| Work to be completed |
All records are to be restated exactly, each line as it reads.

| Recorded information |
----

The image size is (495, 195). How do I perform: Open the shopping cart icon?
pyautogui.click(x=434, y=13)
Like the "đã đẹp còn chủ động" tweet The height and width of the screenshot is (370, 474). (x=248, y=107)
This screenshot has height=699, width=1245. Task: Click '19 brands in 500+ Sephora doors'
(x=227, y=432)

----

| Output of the exercise |
The image size is (495, 195). How do I perform: Open the shopping cart icon?
pyautogui.click(x=434, y=13)
Like the "đã đẹp còn chủ động" tweet The height and width of the screenshot is (370, 474). (x=248, y=107)
This screenshot has height=699, width=1245. Task: Click '19 brands in 500+ Sephora doors'
(x=227, y=432)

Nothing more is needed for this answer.